A word-for-word transcript of every entry is required.
*** Provided records ***
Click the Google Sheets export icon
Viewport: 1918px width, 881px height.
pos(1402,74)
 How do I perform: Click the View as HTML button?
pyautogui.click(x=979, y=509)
*** End of Provided records ***
Answer for this exercise ->
Click the Google Sheets export icon
Viewport: 1918px width, 881px height.
pos(1402,74)
 How do I perform: Click the View as HTML button?
pyautogui.click(x=979, y=509)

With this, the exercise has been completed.